*読解用抜粋*:

━━━━

中国の「双11(ダブルイレブン)」を知っていますか?
【ホット検索ワードから見る中国 vol.7】
今回のホット検索ワード「双11(ダブルイレブン)」
(新浪博客より)
中国人の代名詞にもなっている「爆買い」。この「爆買い」現象が中国国内で最も過熱するのは、11月11日。1が何個も並ぶことから、元は「独身の日」として中国の(彼氏・彼女がいない)大学生を中心に盛り上がっていたイベントでした。
2008年、アリババの創始者・ジャック・マーがこの日に目を付け、ネット上で大型セールを開始。その規模が年々膨らみつづけ、今年で10周年を迎える中国国民の一大イベントと化しました。
今年は10年目にして初めて総売り上げ2000億元を突破し、計2135億元(約3.4兆円)を売り上げました。去年の総売り上げより、約450億元(約7300億円)増加し、10年目でも衰えない勢いがうかがえます。
さて、今回は中国のビックイベント「ダブルイレブン」について、紹介したいと思います。
中国最大のショッピングサイト「淘宝(タオバオ)」とは
「淘宝(タオバオ)」は、中国で最もよく利用されているネットショッピングサイトです。電子マネー・アリペイ(支付宝)を利用して買い物をすることができます。一度自分のアリペイとタオバオのアカウントを紐づけしてしまえば、パスワードまたは指紋認証だけで買い物ができるのでとても便利です。
「初めのころは、こんなもの(タオバオ)が流行るわけがないと思った」と、ある中国人の友人が言っていました。なぜなら中国では偽物の商品が多いため、皆偽物をつかまされないよう敏感になっているからです。

━━━━

*表示情報*:
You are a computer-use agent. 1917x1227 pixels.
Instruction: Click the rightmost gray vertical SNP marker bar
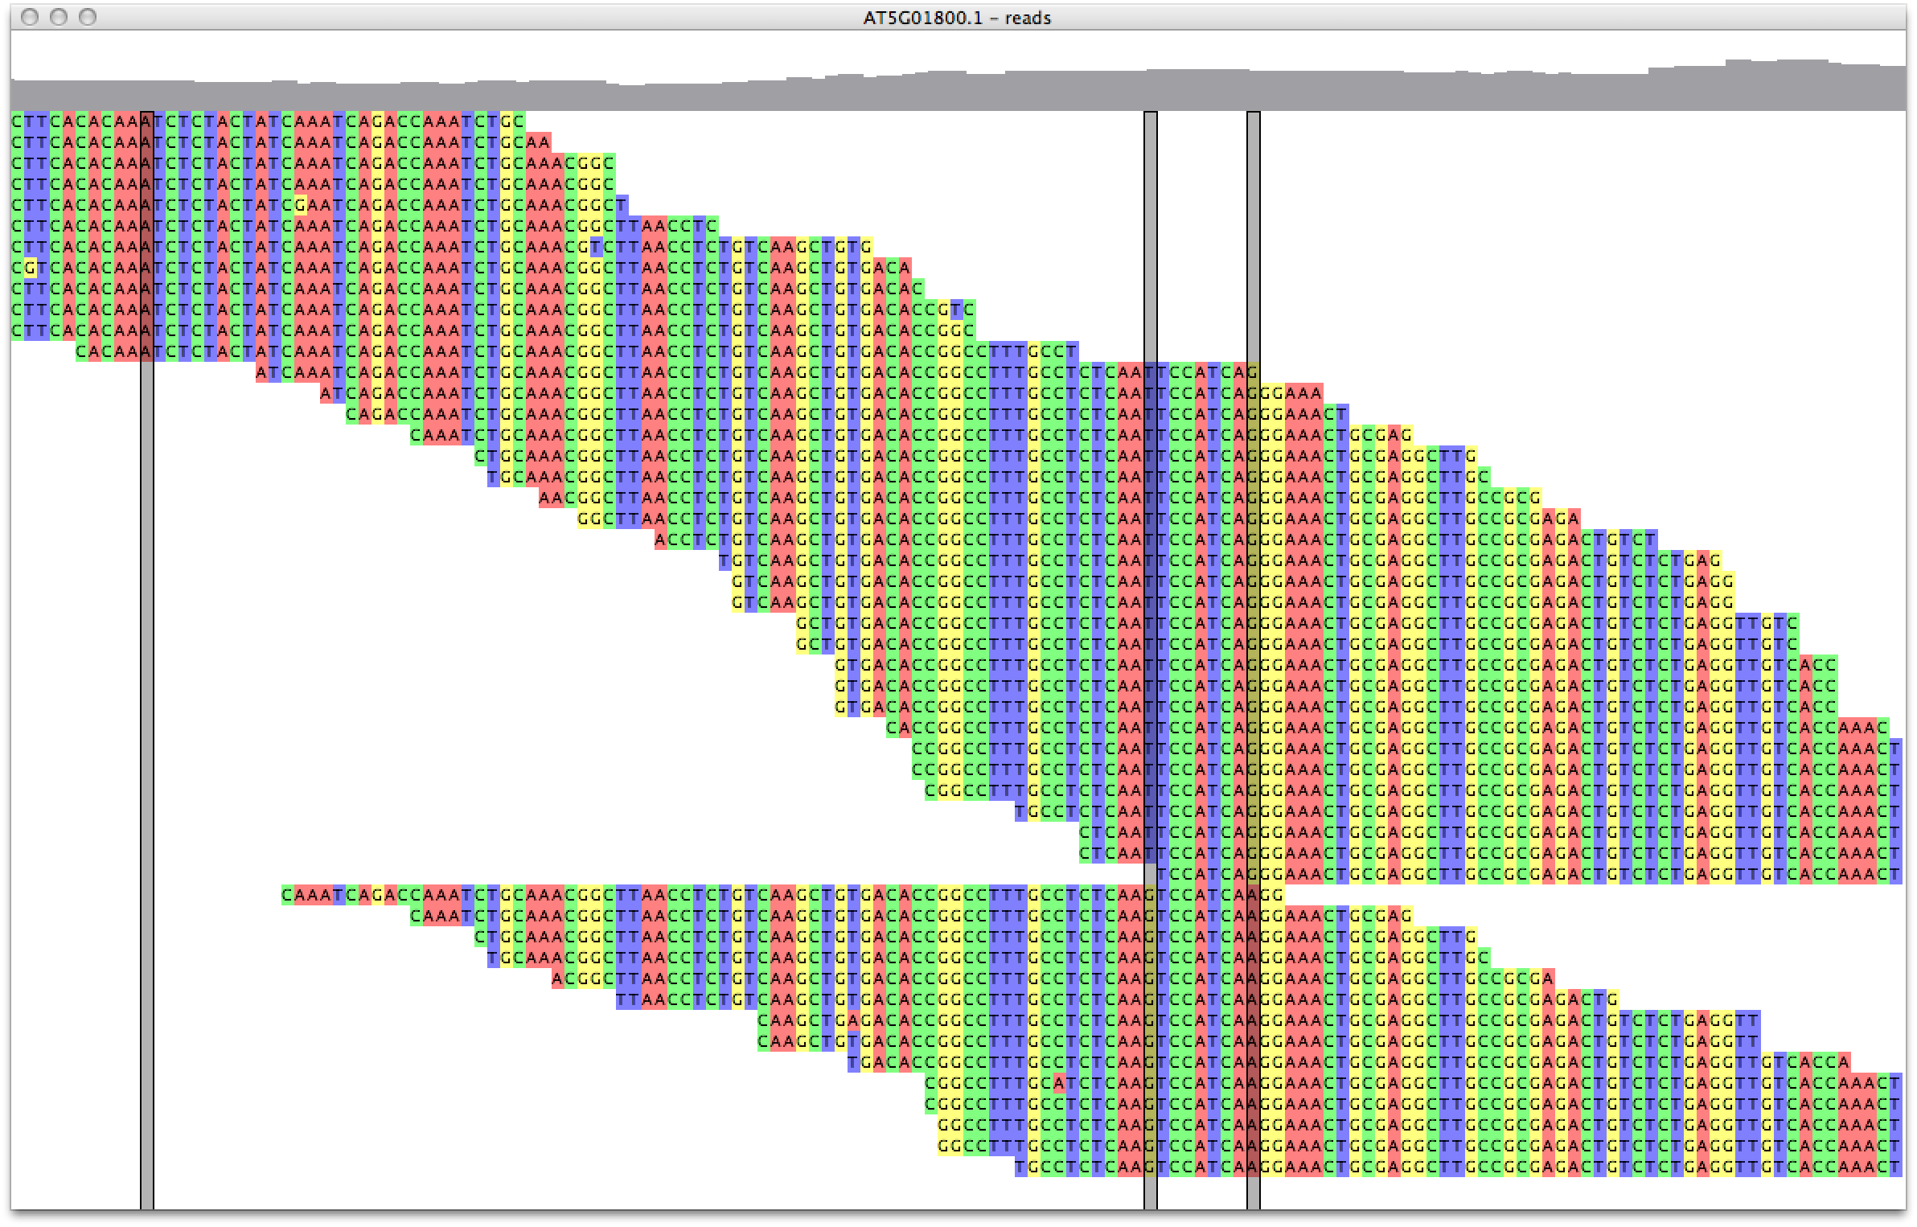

━━━━

*指示*:
双11についての文章で、2008年に11月11日に目を付けてネット上で大型セールを始めたのは誰ですか。

*解答*:
アリババの創始者・ジャック・マーです。